Fruity Sage is known for its intoxicating fragrance, which has been described as reminiscent of many fruits! It may go by the name peach sage, fruit scented sage, fruit cocktail sage or even grapefruit sage in some parts of the world. The leaves, as well as much of the plant, are covered in tiny hairs, giving an overall fuzzy appearance, which release oils when crushed or brushed against in the garden. If you are in need of a comparison, it has also been likened to a sweeter version of Pineapple Sage (Salvia elegans).
There is some confusion about how Fruity Sage came by its scientific name. Many websites claim that the plant was given its name in honour of the mythological Greek Titans. The common claim is that the name ‘dorisiana’ acknowledges Doris, the daughter of Oceanus and Tethys. She became the wife of Nereus the ocean river god and together they parented 50 sea nymphs. However, the more mundane reality is that the plant was first described in 1950 by Paul Carpenter Standly. The plant is native to Honduras and the botanical name refers to Doris Zemmurray Stone (1909-1994) who was an archaeologist, ethnographer and Director of the National Museum of Costa Rica.

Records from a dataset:

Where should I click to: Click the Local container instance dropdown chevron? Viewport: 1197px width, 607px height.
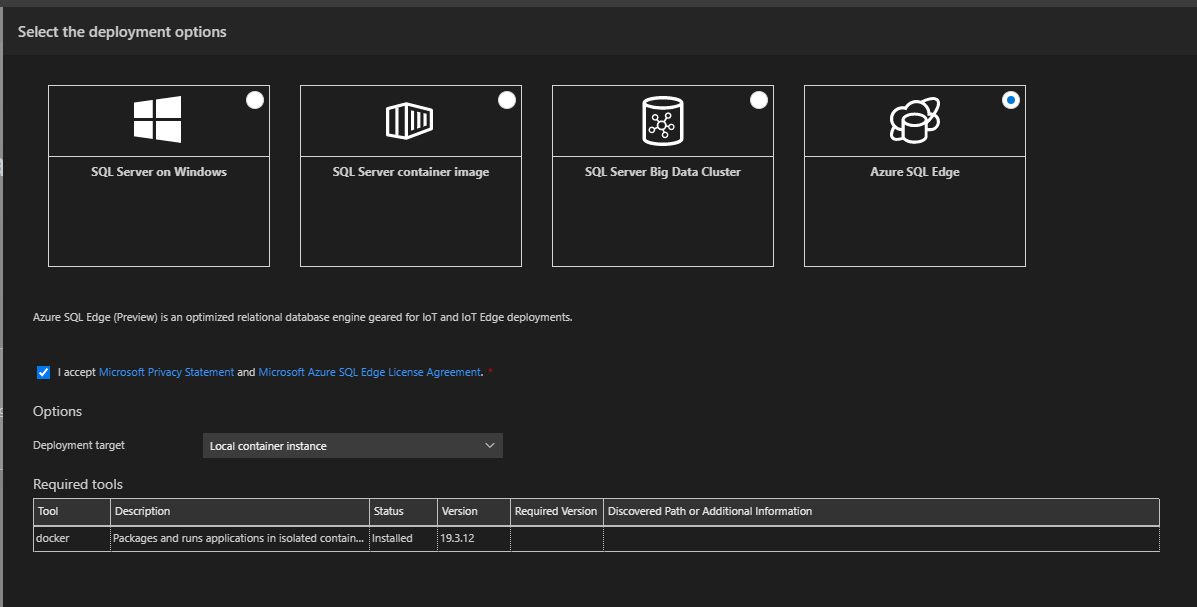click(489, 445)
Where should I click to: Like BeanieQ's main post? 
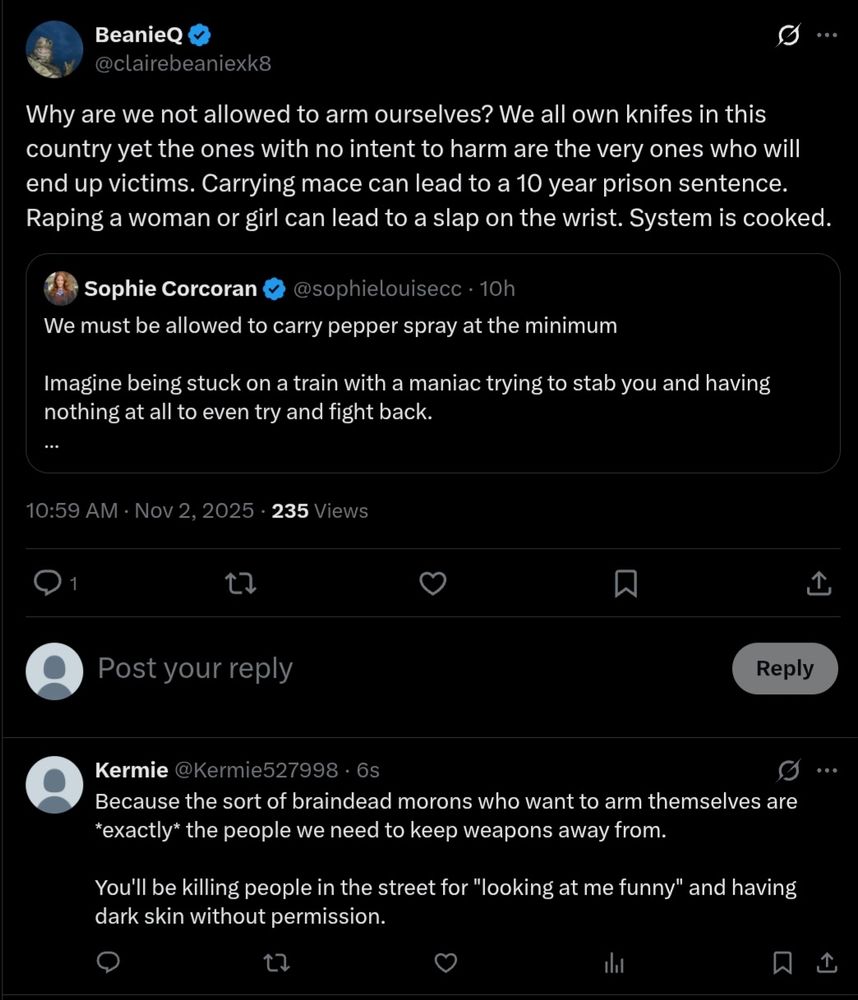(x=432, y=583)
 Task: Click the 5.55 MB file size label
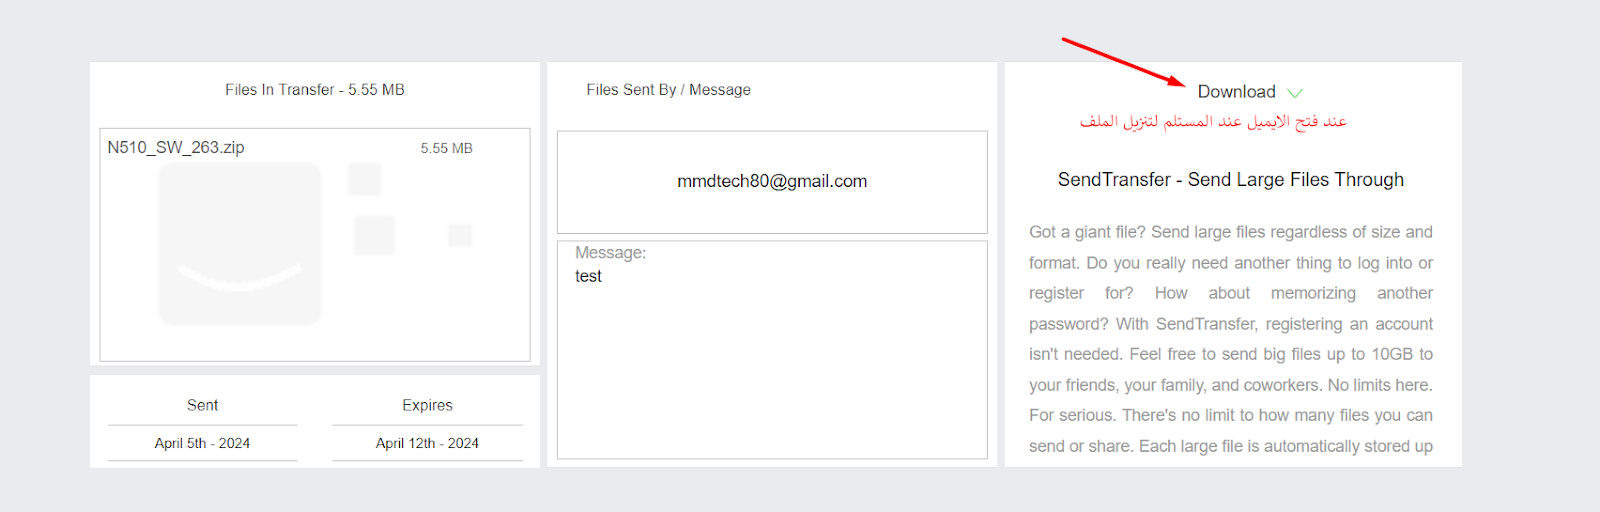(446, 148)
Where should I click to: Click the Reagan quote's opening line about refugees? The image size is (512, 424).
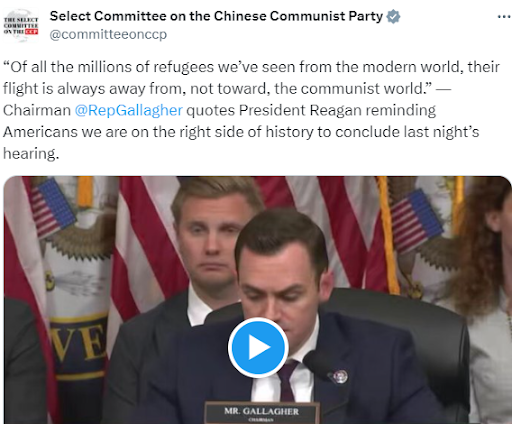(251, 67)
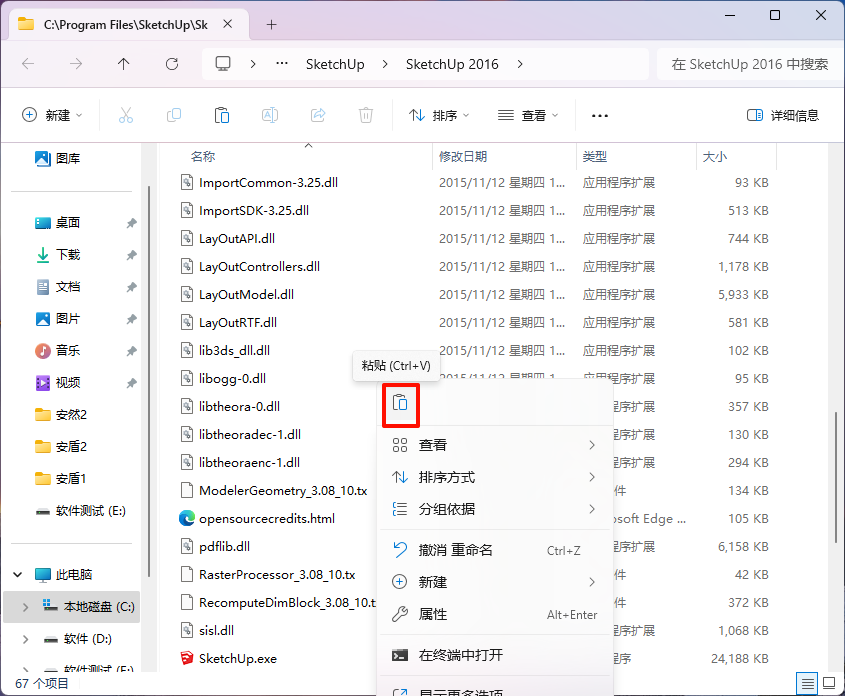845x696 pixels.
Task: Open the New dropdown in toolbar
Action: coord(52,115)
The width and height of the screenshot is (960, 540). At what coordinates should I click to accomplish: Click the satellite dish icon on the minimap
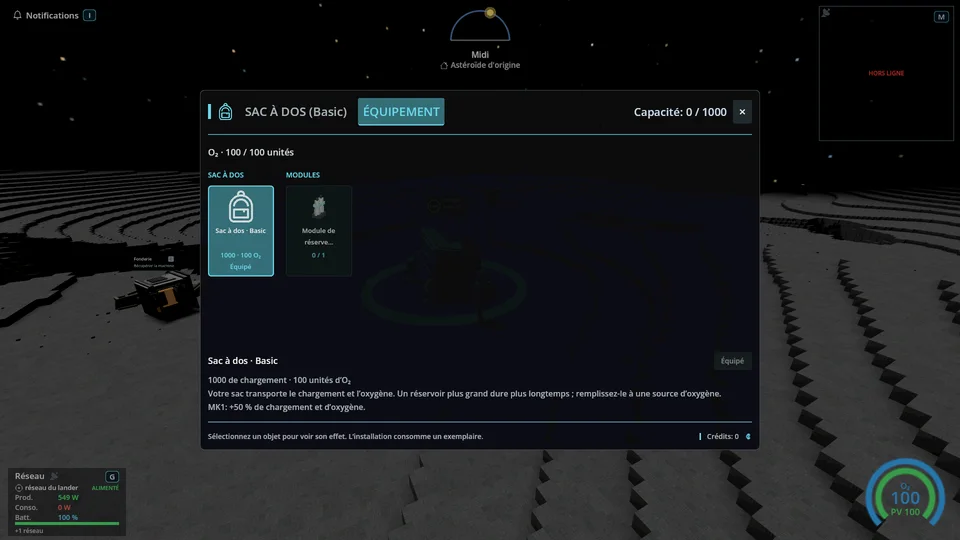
...
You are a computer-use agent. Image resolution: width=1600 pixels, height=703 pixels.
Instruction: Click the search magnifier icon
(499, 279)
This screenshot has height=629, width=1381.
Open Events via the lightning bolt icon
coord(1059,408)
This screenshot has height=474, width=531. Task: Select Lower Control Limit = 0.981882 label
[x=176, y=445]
==
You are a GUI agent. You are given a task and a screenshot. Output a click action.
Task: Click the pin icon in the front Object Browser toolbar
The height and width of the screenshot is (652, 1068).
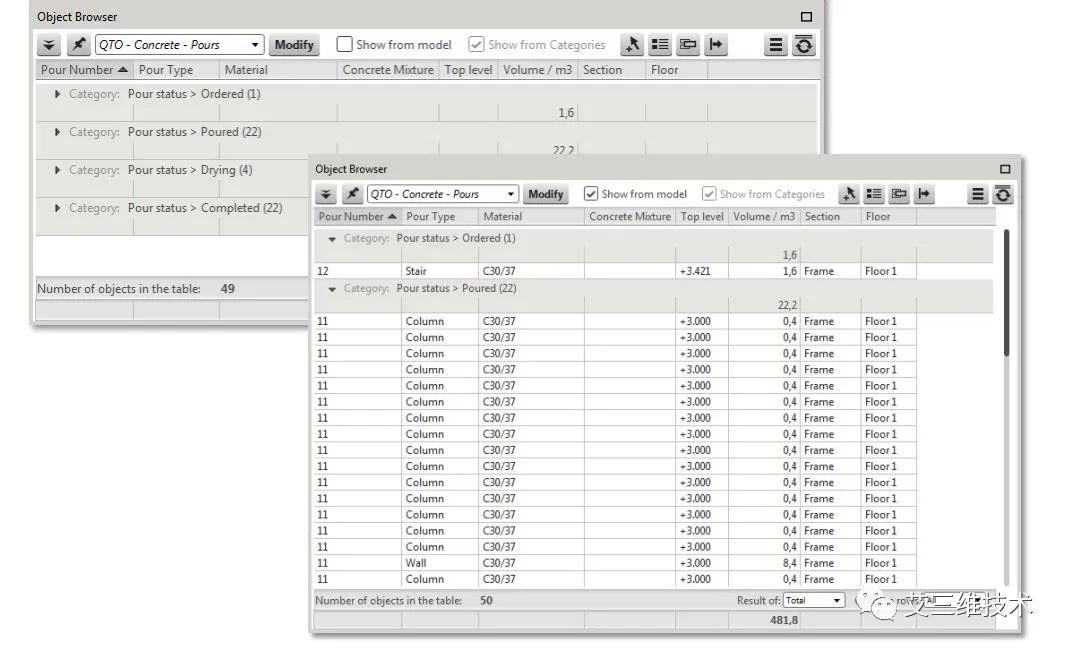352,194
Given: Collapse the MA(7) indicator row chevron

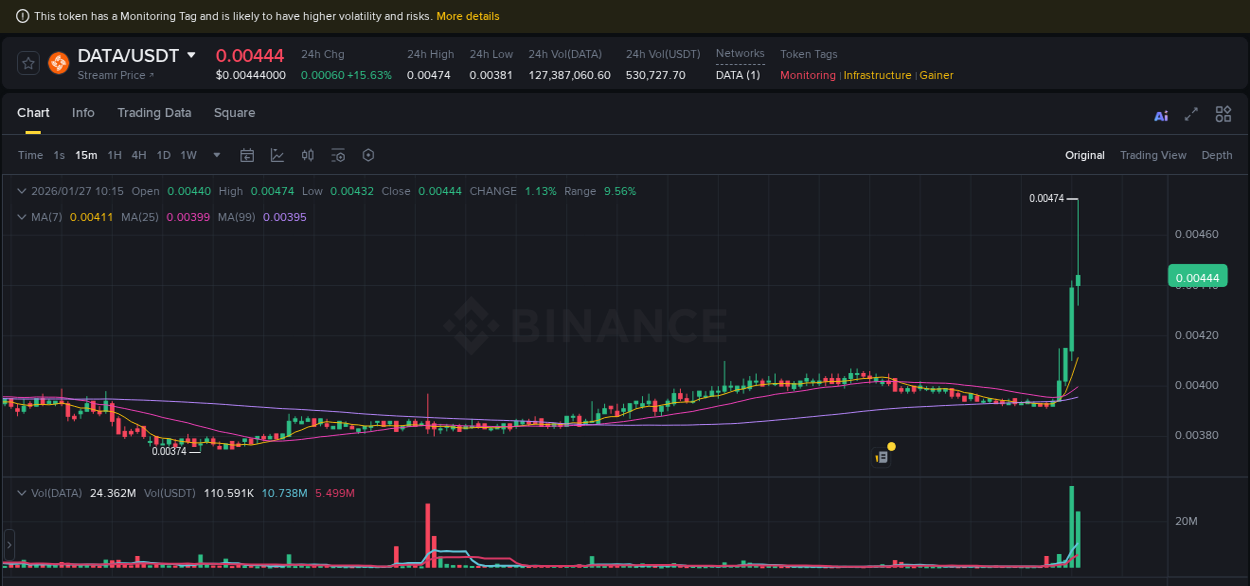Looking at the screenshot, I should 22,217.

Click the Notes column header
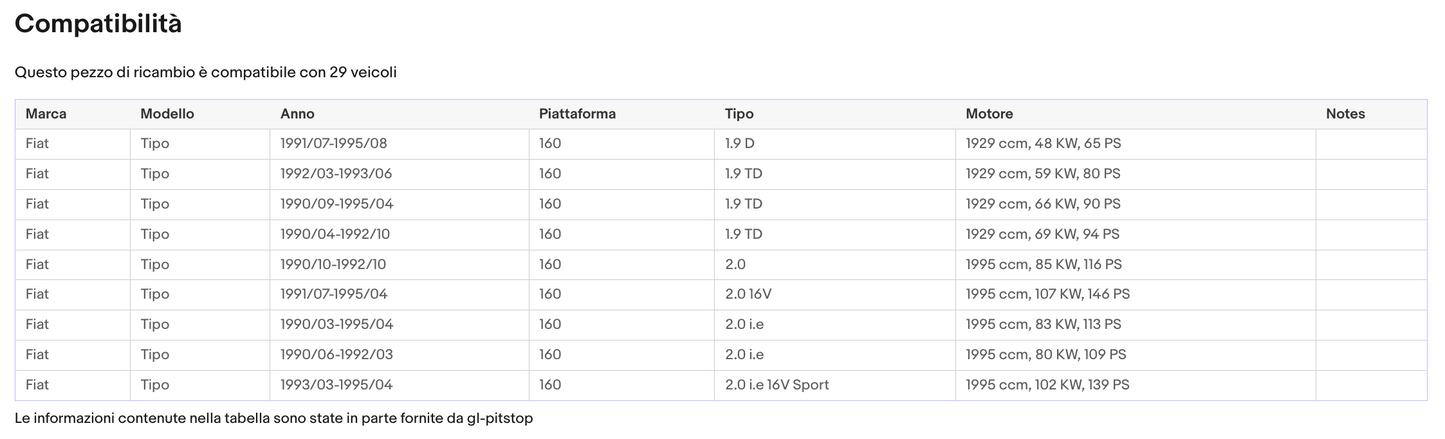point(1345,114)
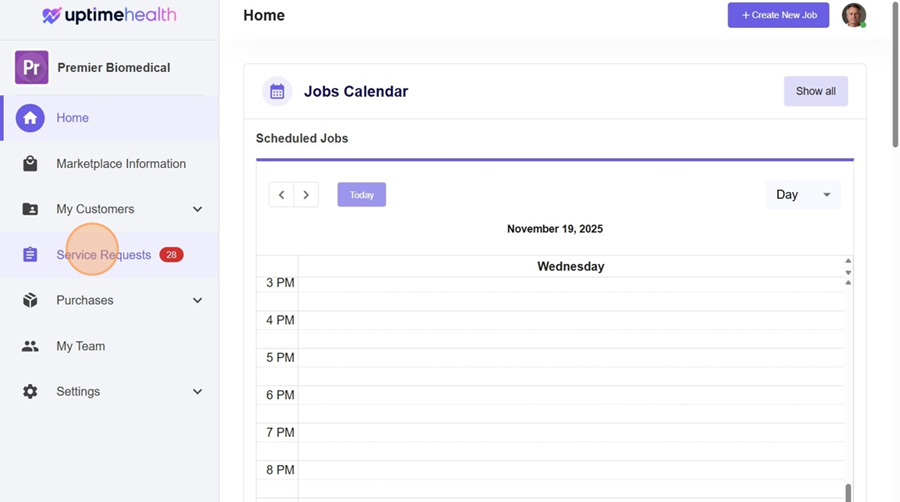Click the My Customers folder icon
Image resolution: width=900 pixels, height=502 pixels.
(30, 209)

→ Set problem 1: According to the text on Fruity Sage, who first described the plant, and in what year?
→ Set problem 2: List the other common names for Fruity Sage that the text on Fruity Sage gives.

→ Written reply 1: Paul Carpenter Standly first described it in 1950.

→ Written reply 2: Peach sage, fruit scented sage, fruit cocktail sage, grapefruit sage